Snobbery is the very opposite of courtesy and it is most damaging to the young for the reason that it renders more difficult the contacts with fellow beings out of which business, social and other successes must be wrought. For the reason that success in life, either material or social, is largely dependent on our acquaintances, and our demeanor toward them, I suggest all children should first go to the public schools, where they are apt to meets boys and girls who will one day be our best, and most successful citizens. Public school training will largely counteract a something in all colleges or universities that is apt to addle unformed minds. School-time acquaintances, formed by selection for their actual worth, may become a large, and useful capital in after life, in commerce, literature, art or anything else.

A sense of exclusiveness works harm to children by depriving them of that most valuable of schooling – the opportunity to test their innate powers by actual work and contact with the world about.
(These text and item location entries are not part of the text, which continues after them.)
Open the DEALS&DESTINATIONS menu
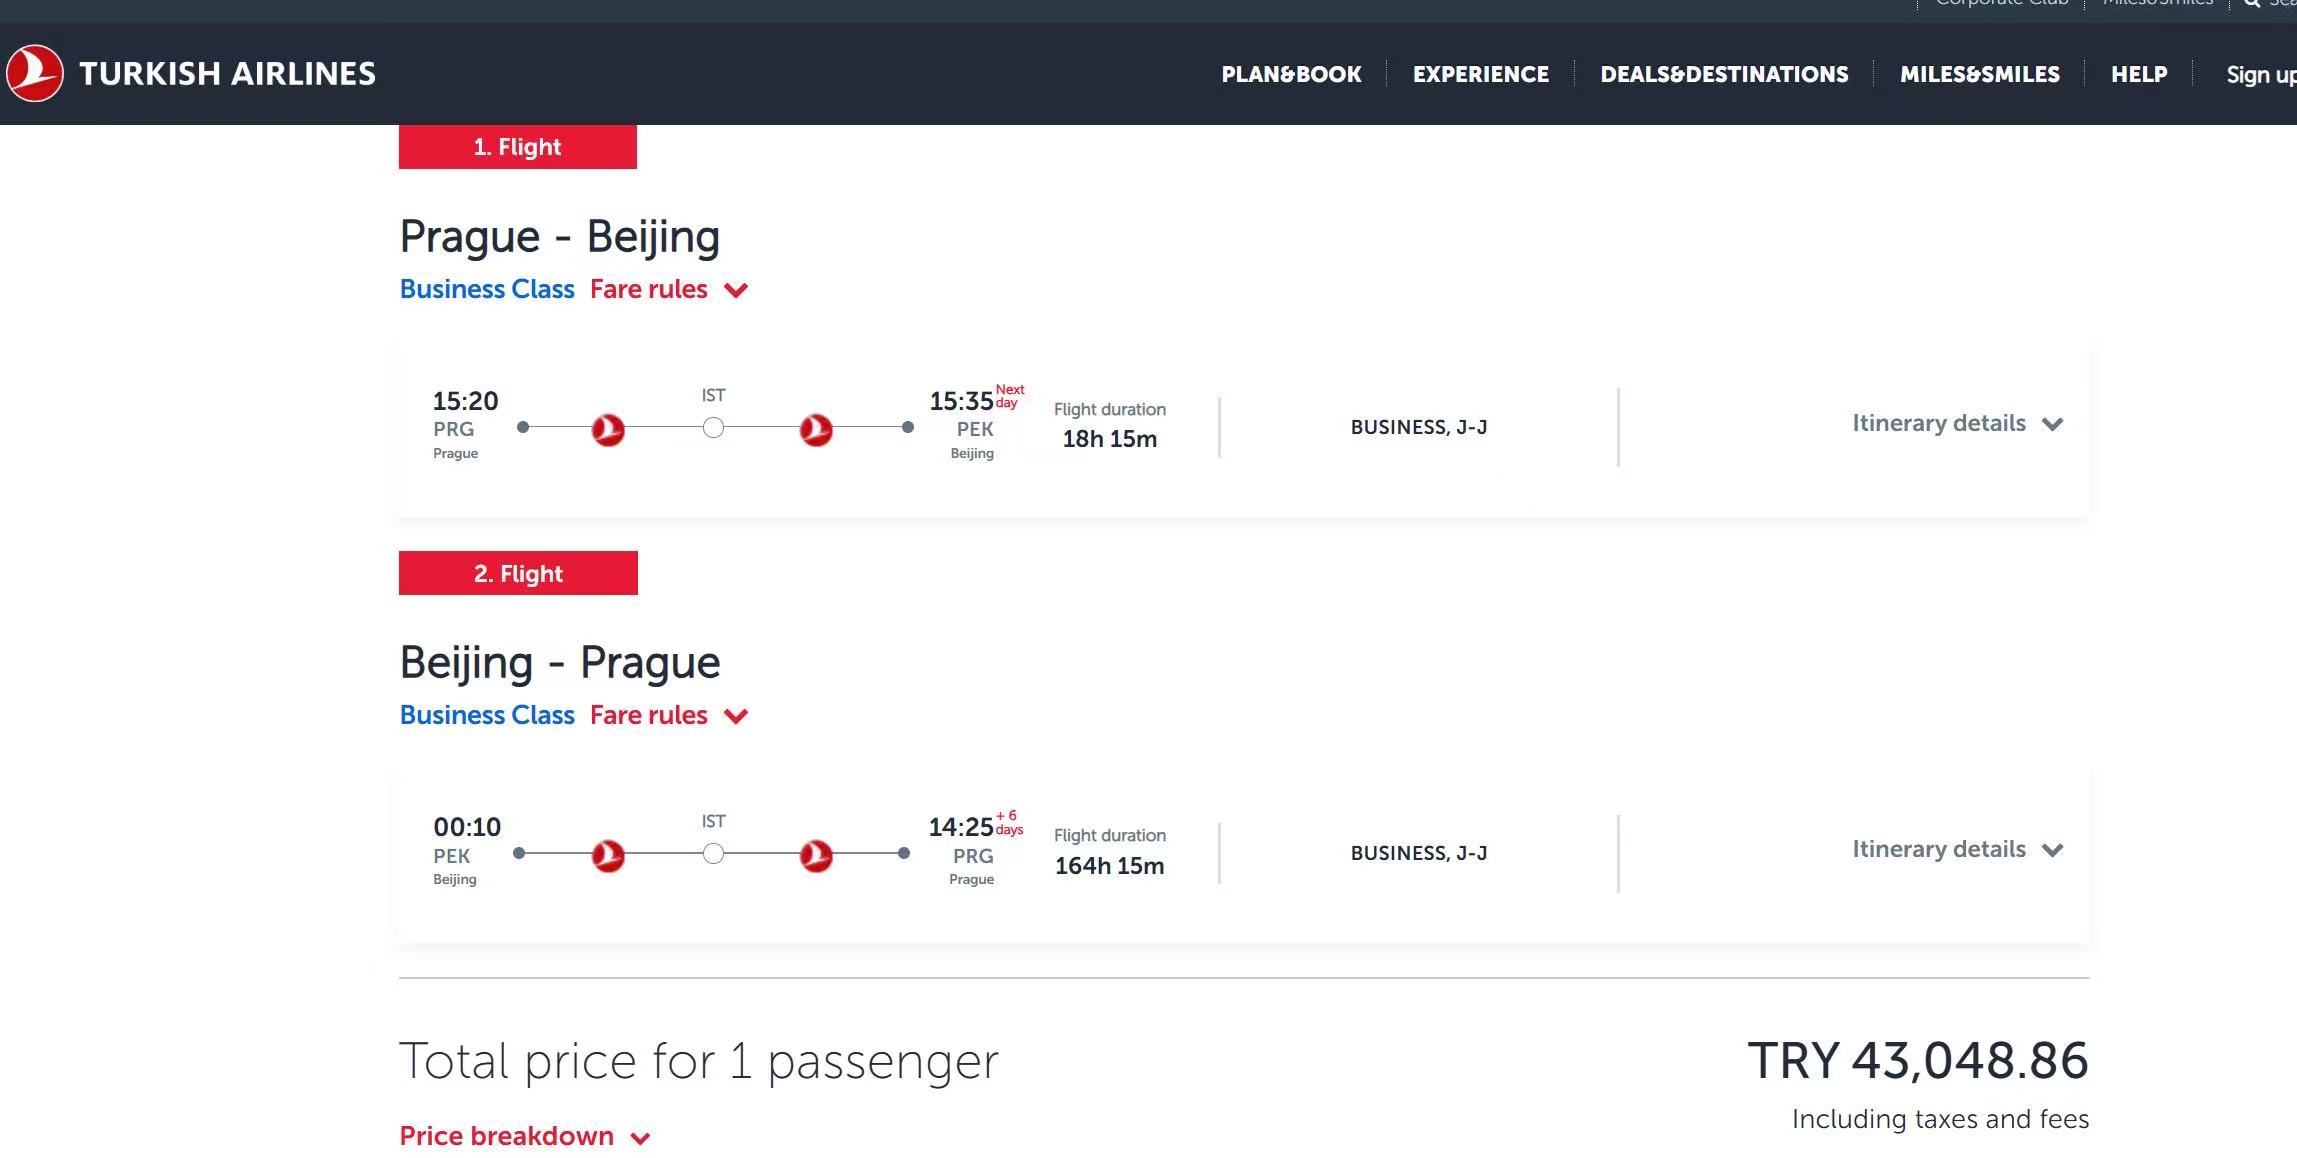The width and height of the screenshot is (2297, 1158). click(x=1724, y=74)
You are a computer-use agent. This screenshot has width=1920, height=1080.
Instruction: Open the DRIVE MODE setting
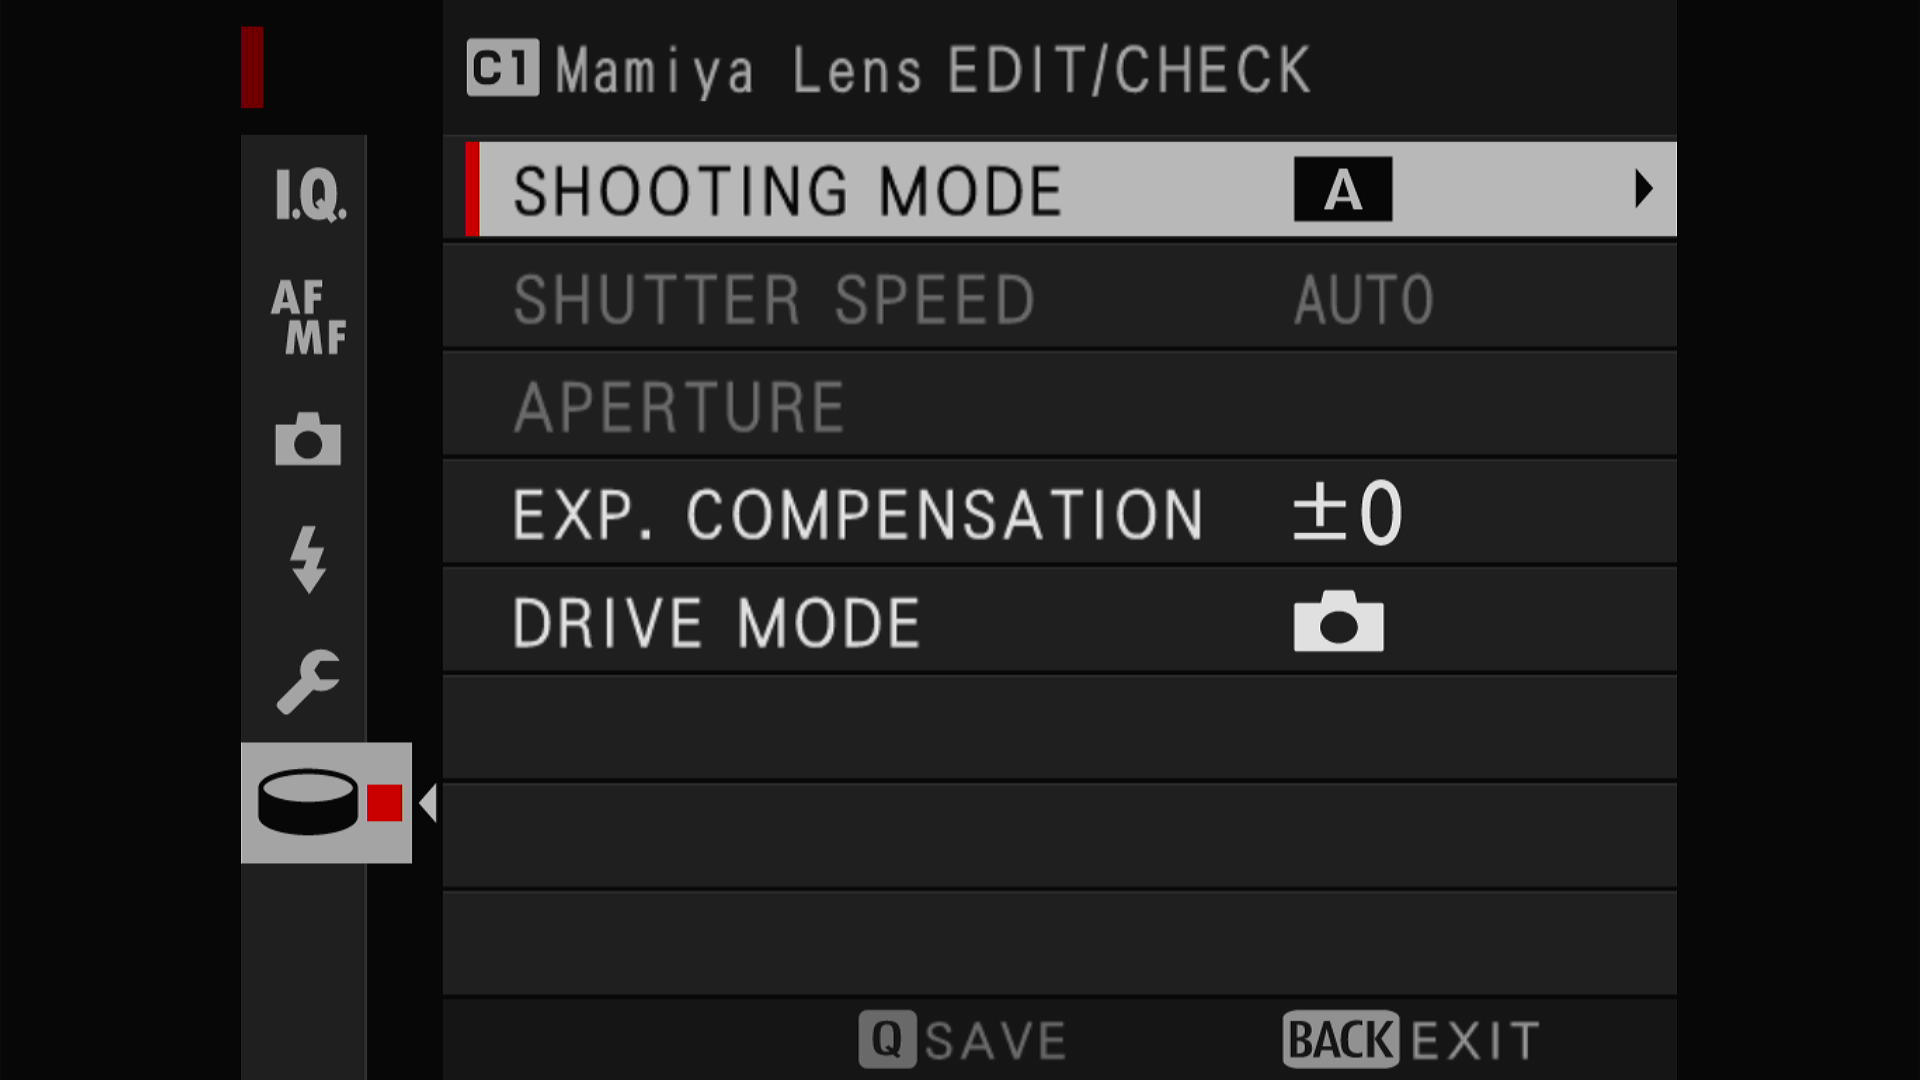[1060, 622]
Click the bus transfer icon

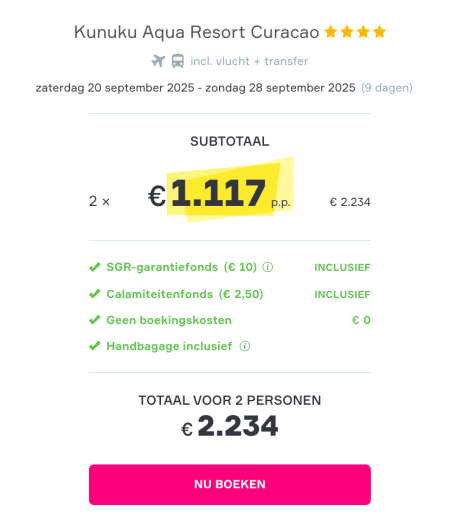pos(178,61)
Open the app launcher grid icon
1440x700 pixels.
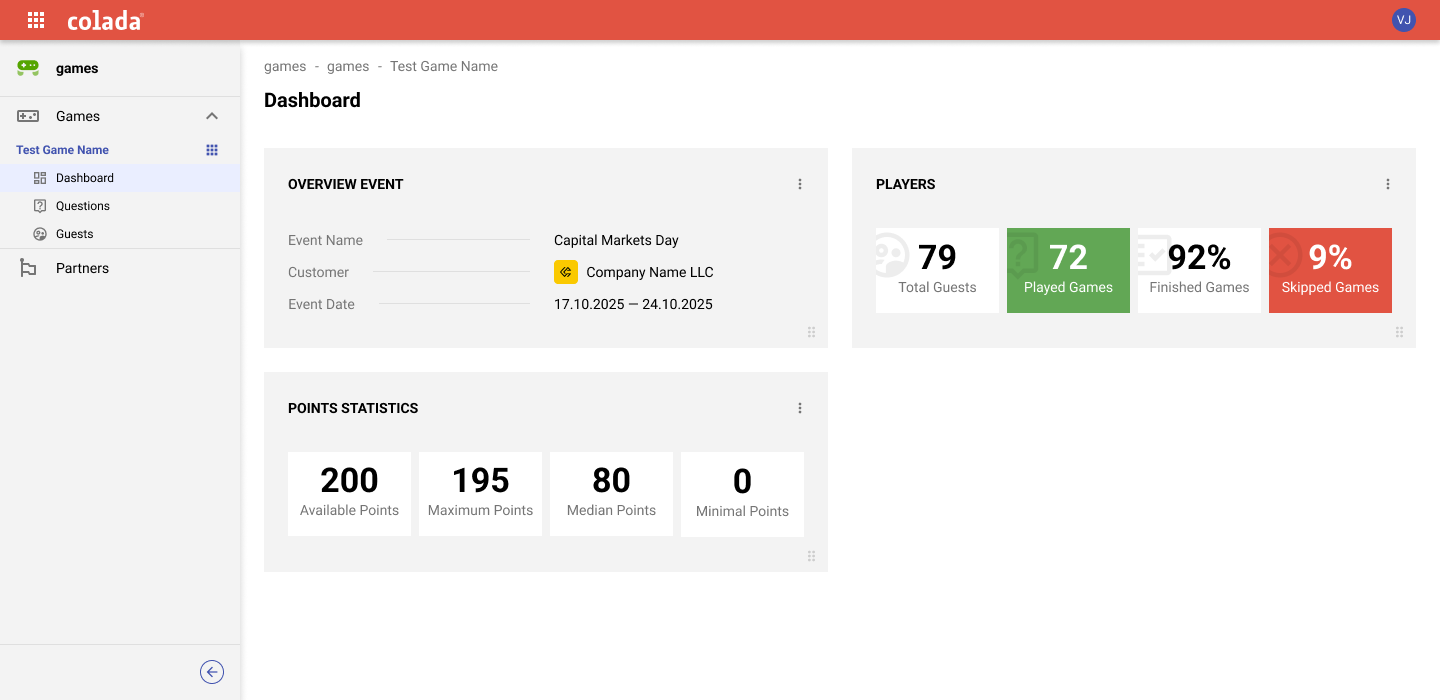pos(36,20)
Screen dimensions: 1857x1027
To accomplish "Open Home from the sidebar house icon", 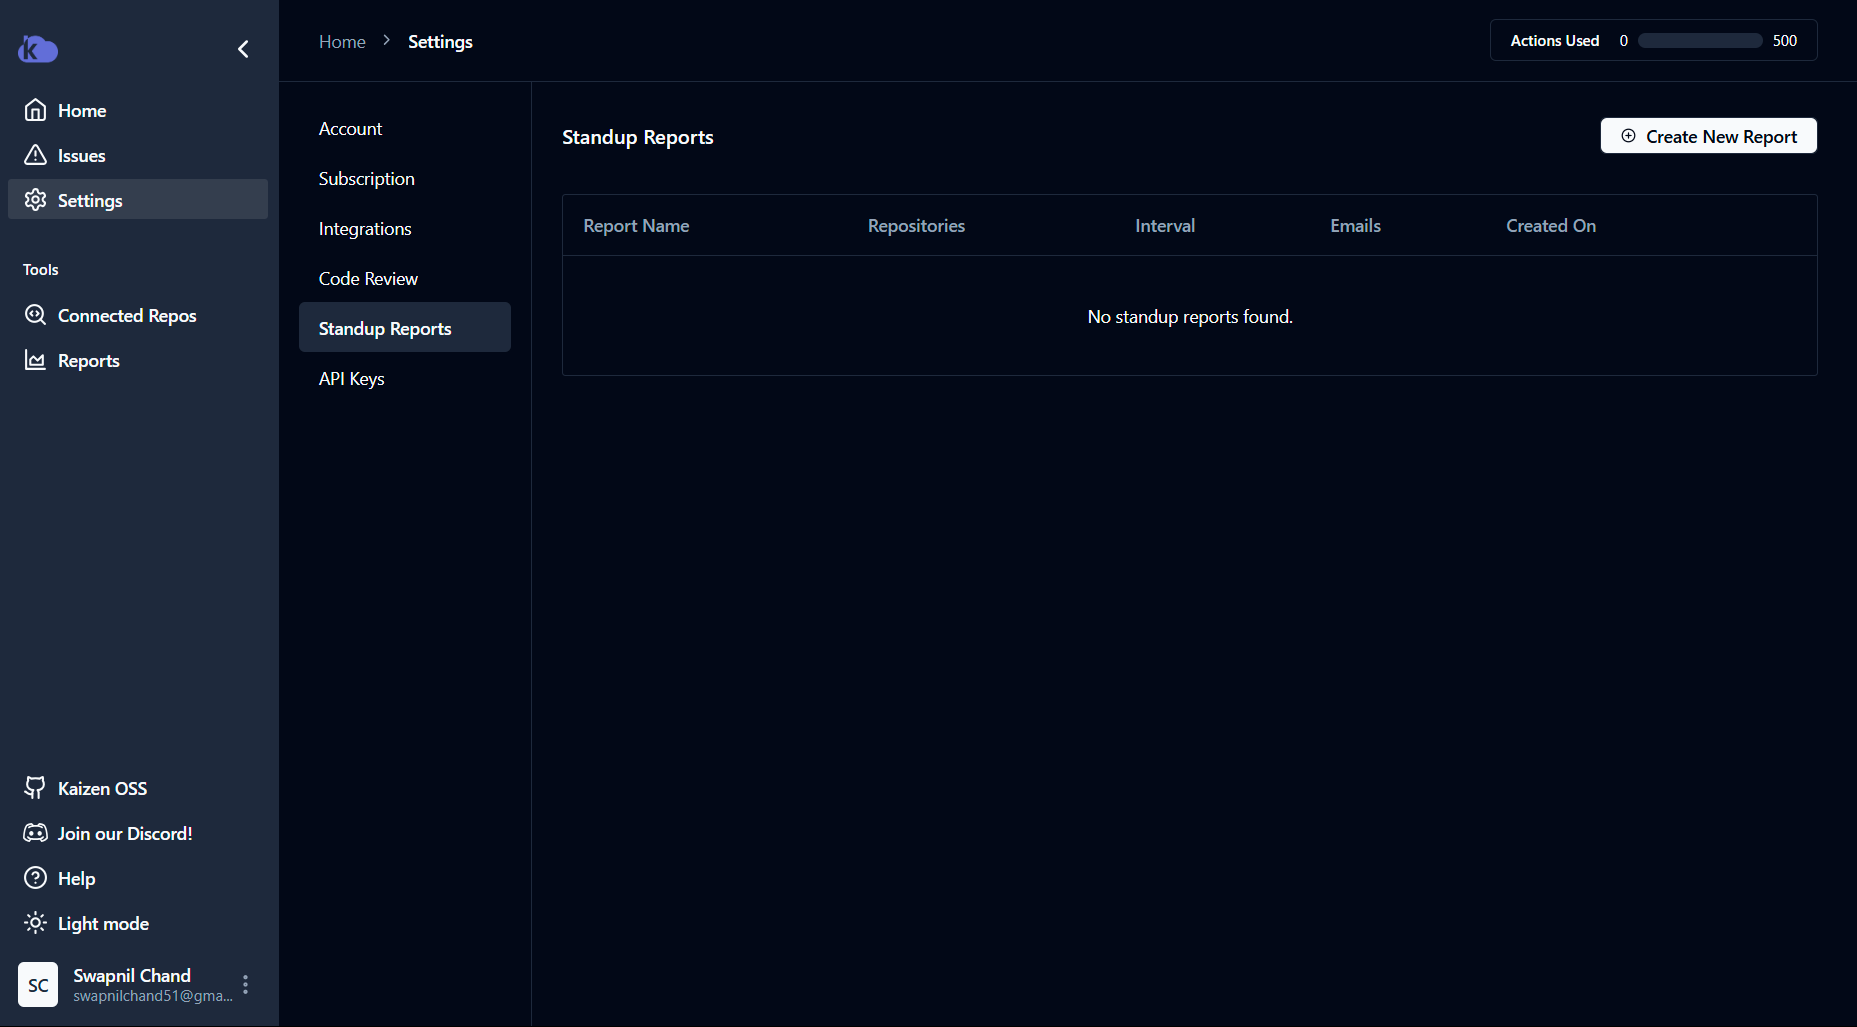I will [x=35, y=110].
A boy should become a broad-minded, independent doer, not an exclusive, dependent snob. Raising, if it is right, will insure to the boy force of will and character to overcome the obstacles he must meet in life. Rearing and education which do not accomplish that end are futile. So, I say: Let parental laws be directed against indolence; against fear of soiling clothes; against contempt for “inferiors.” Aim to make you children broad-mined men and women. Be careful what they read. Properly bred college young men who engage in business have great advantages in many respects over those whose education was neglected. The great danger that threatens the college man is snobbery. Too often instead of emerging with a broader outlook on life, the young graduate comes out full of the snobbishness, of “class,” and “clique.” Early training should aim to prevent this evil.

Parental example is all-important in the rearing of children. How can a child be expected to develop into a sane view of his relations when he hears his parents speak with contempt of supposed “inferiors,” the inferiority being based, of course, on nothing but the relative pecuniary conditions of the people compared. Some mothers and others seem to possess a refinement of innuendo, which would traduce the character of a saint! I have heard them directing their innuendoes against other people’s children, simply because they thought their own were better, or merely because others occupied a lower station in life than themselves. Sit on the porch of some hotel, at a watering place, and listen to the innuendoes, idle gossip, slurs, accusations and slanders! What idiocy for grown men and women to judge their neighbors by the pocketbook standard, ignoring all spiritual and intellectual standards that really govern!

Bring up your children with the idea that they are as good as their associates, but not better, by reason of their supposed superior ancestry, whether aristocratic or pluto-oleo-cratic. Social conditions may be very different tomorrow. Much depends upon wealth, poverty, environment or conditions over which we have little or no control. It is well enough to be careful with your children’s associates, but the discrimination must be just. Do not attach undue weight to the accidents of fortune. Try to grade your fellows by the criterion of character.